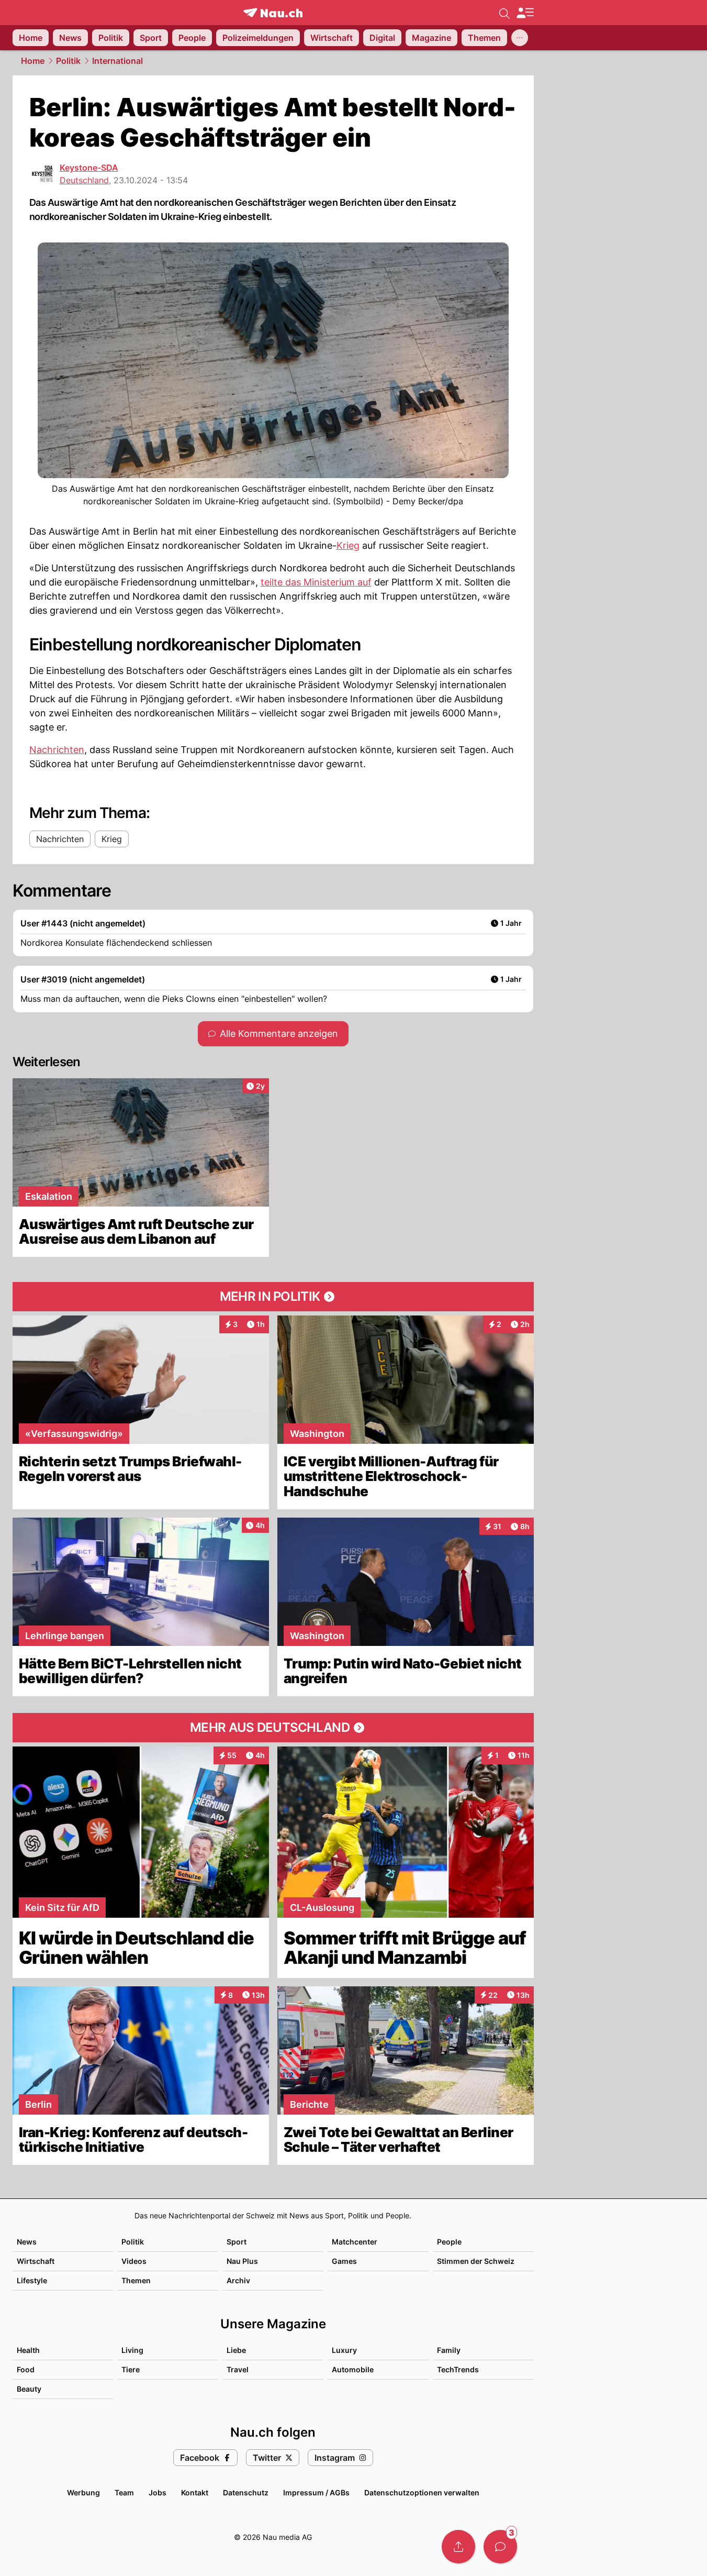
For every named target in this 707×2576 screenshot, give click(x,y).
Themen (136, 2280)
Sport (236, 2241)
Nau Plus (242, 2261)
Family (449, 2350)
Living (132, 2350)
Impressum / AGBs (316, 2492)
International (117, 61)
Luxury (344, 2350)
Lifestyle (32, 2280)
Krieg (348, 545)
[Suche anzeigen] (504, 12)
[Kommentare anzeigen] (500, 2546)
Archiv (238, 2280)
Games (344, 2261)
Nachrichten (56, 749)
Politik (68, 61)
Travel (238, 2369)
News (27, 2241)
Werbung (83, 2492)
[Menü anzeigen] (525, 13)
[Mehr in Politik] (273, 1296)
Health (28, 2350)
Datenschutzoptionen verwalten (421, 2492)
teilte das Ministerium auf (316, 582)
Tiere (130, 2369)
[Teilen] (458, 2546)
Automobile (353, 2369)
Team (124, 2492)
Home (32, 61)
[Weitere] (519, 37)
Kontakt (194, 2492)
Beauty (29, 2388)
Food (26, 2369)
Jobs (157, 2492)
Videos (134, 2261)
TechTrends (458, 2369)
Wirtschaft (35, 2261)
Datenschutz (245, 2492)
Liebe (236, 2350)
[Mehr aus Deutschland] (273, 1727)
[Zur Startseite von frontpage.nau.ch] (272, 13)
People (449, 2241)
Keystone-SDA (89, 167)
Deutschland (84, 180)
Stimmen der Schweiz (475, 2261)
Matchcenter (354, 2241)
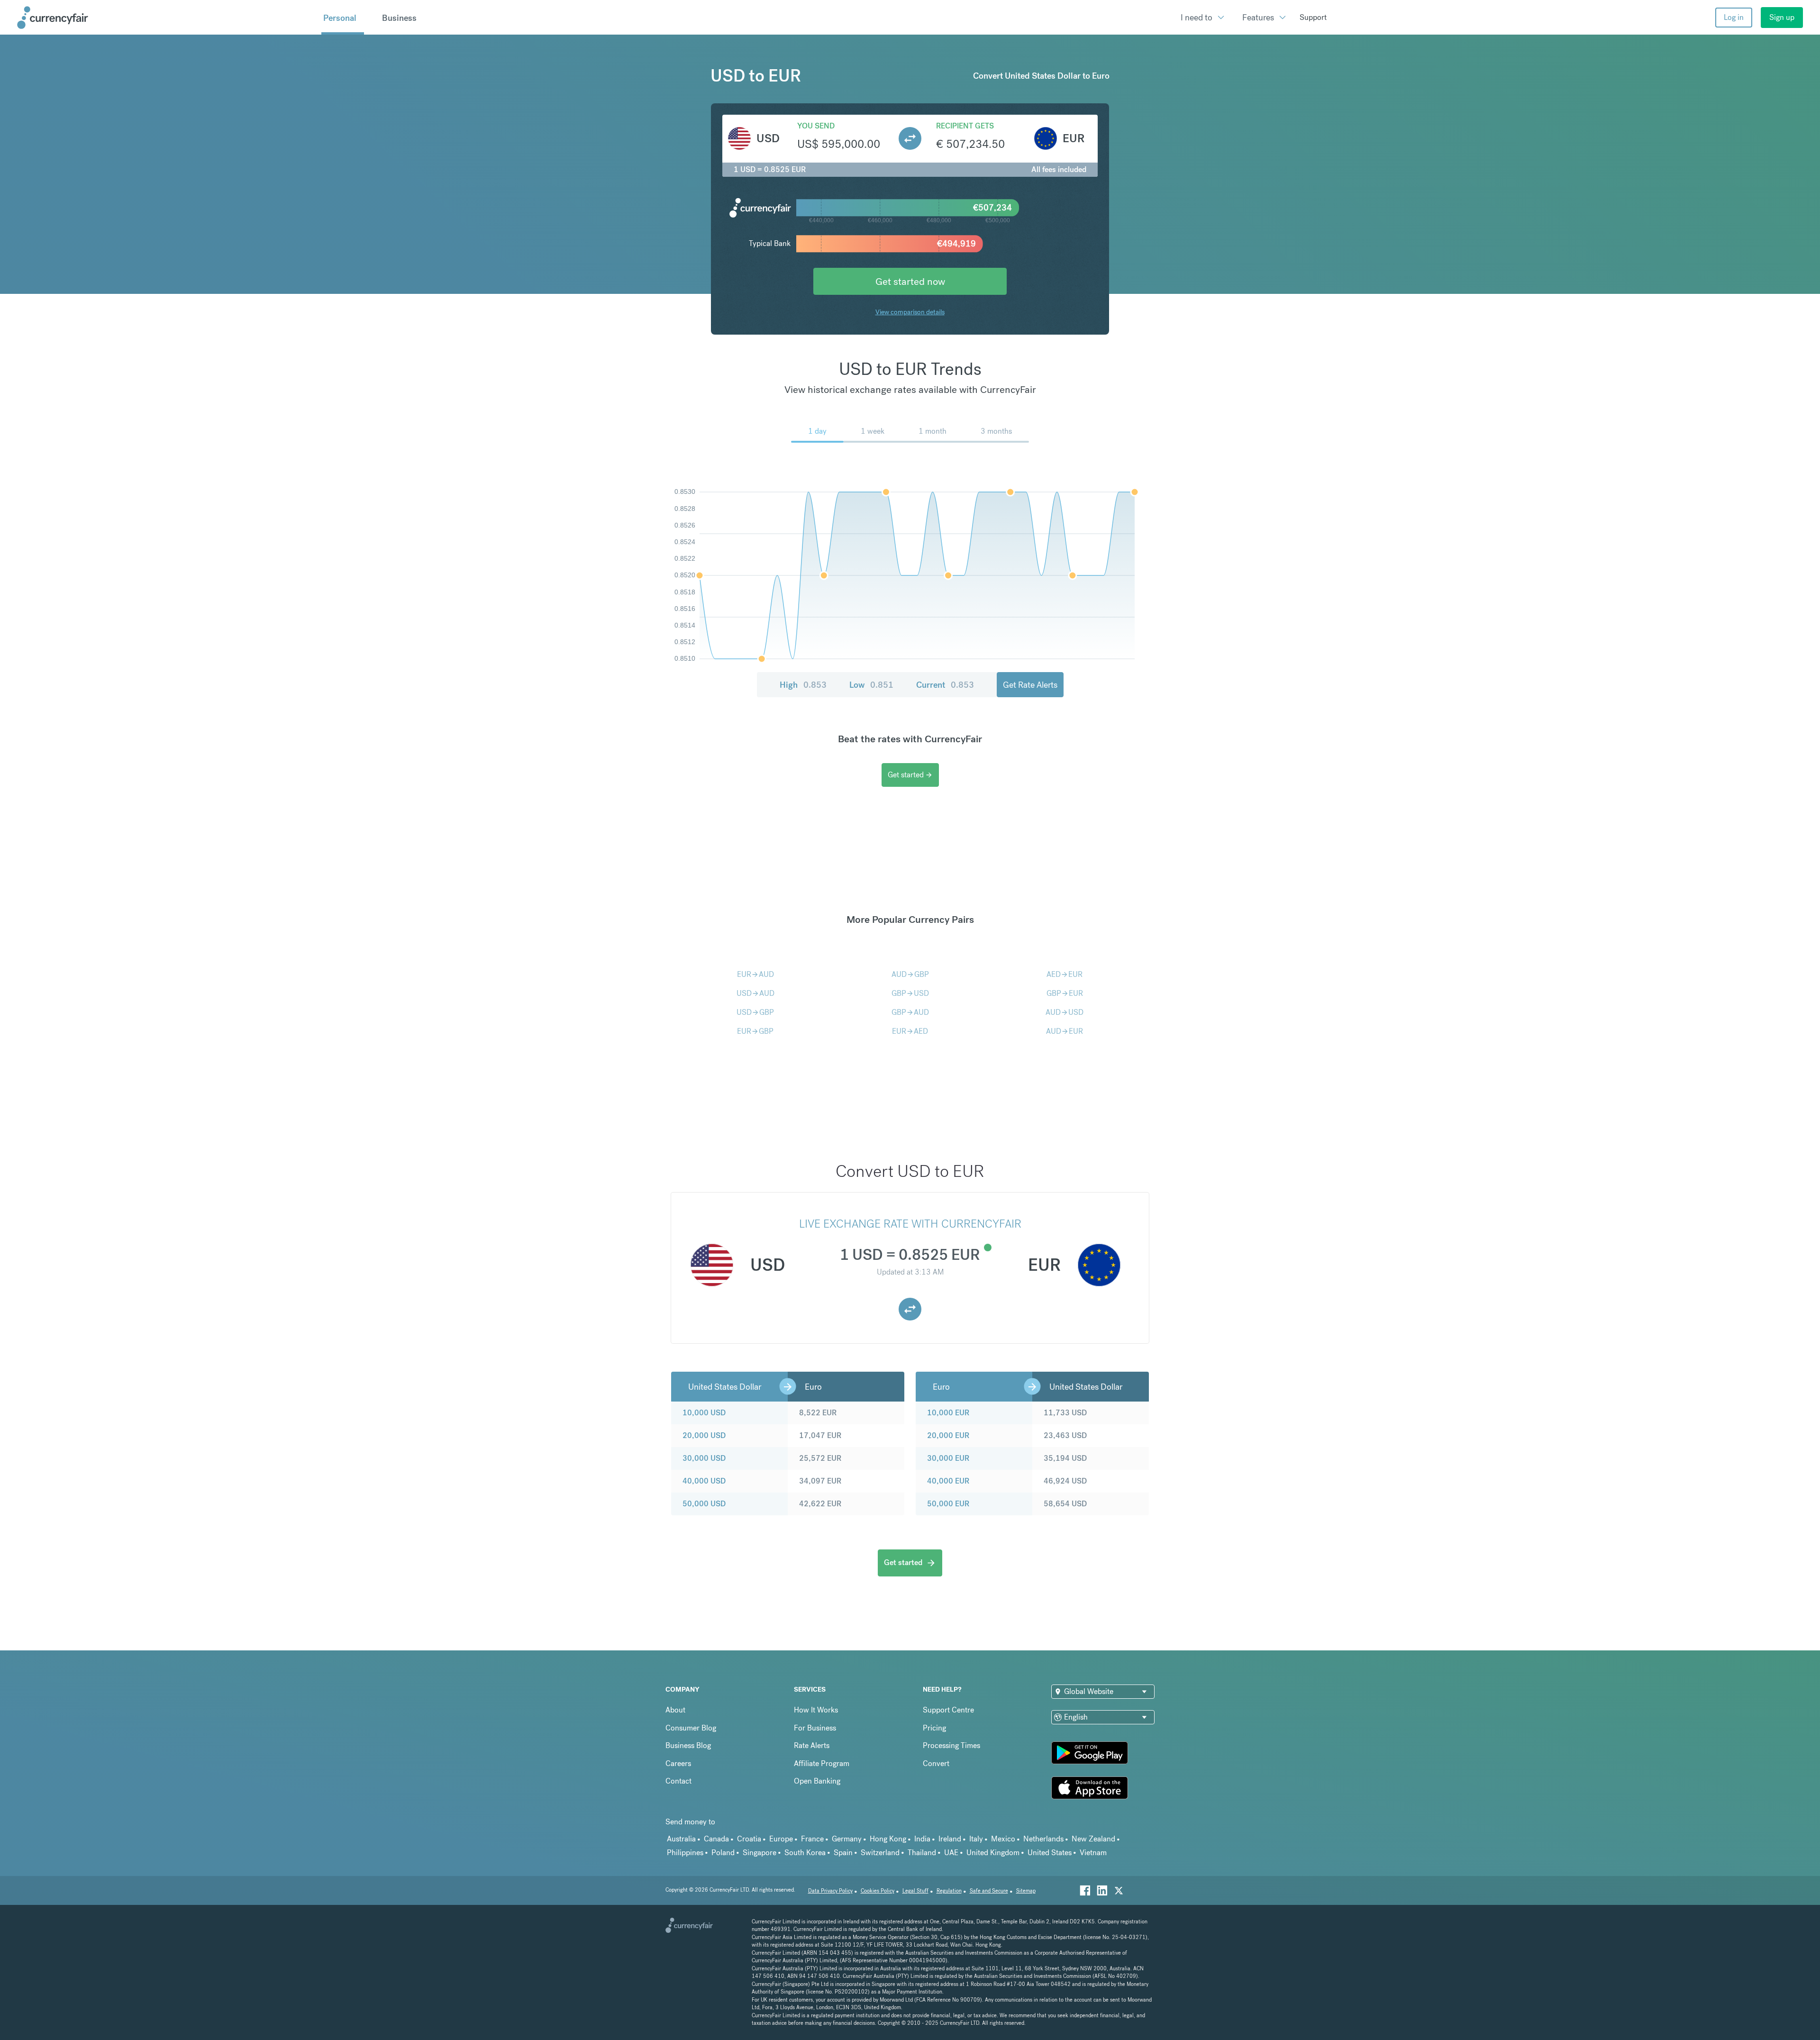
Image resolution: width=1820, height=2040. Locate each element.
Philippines (685, 1853)
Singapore (759, 1853)
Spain (843, 1853)
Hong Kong (888, 1839)
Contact (678, 1781)
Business (399, 17)
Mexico (1003, 1839)
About (675, 1710)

WHAT YOU SHOULD DO:
With every picture removed, give the entries above again exactly.

TASK ANSWER:
For every named target in this 707×2576 screenshot, give click(x,y).
Themen (136, 2280)
Sport (236, 2241)
Nau Plus (242, 2261)
Family (449, 2350)
Living (132, 2350)
Impressum / AGBs (316, 2492)
International (117, 61)
Luxury (344, 2350)
Lifestyle (32, 2280)
Krieg (348, 545)
[Suche anzeigen] (504, 12)
[Kommentare anzeigen] (500, 2546)
Archiv (238, 2280)
Games (344, 2261)
Nachrichten (56, 749)
Politik (68, 61)
Travel (238, 2369)
News (27, 2241)
Werbung (83, 2492)
[Menü anzeigen] (525, 13)
[Mehr in Politik] (273, 1296)
Health (28, 2350)
Datenschutzoptionen verwalten (421, 2492)
teilte das Ministerium auf (316, 582)
Tiere (130, 2369)
[Teilen] (458, 2546)
Automobile (353, 2369)
Team (124, 2492)
Home (32, 61)
[Weitere] (519, 37)
Kontakt (194, 2492)
Beauty (29, 2388)
Food (26, 2369)
Jobs (157, 2492)
Videos (134, 2261)
TechTrends (458, 2369)
Wirtschaft (35, 2261)
Datenschutz (245, 2492)
Liebe (236, 2350)
[Mehr aus Deutschland] (273, 1727)
[Zur Startseite von frontpage.nau.ch] (272, 13)
People (449, 2241)
Keystone-SDA (89, 167)
Deutschland (84, 180)
Stimmen der Schweiz (475, 2261)
Matchcenter (354, 2241)
Image resolution: width=1820, height=2040. Locate each element.
Philippines (685, 1853)
Singapore (759, 1853)
Spain (843, 1853)
Hong Kong (888, 1839)
Contact (678, 1781)
Business (399, 17)
Mexico (1003, 1839)
About (675, 1710)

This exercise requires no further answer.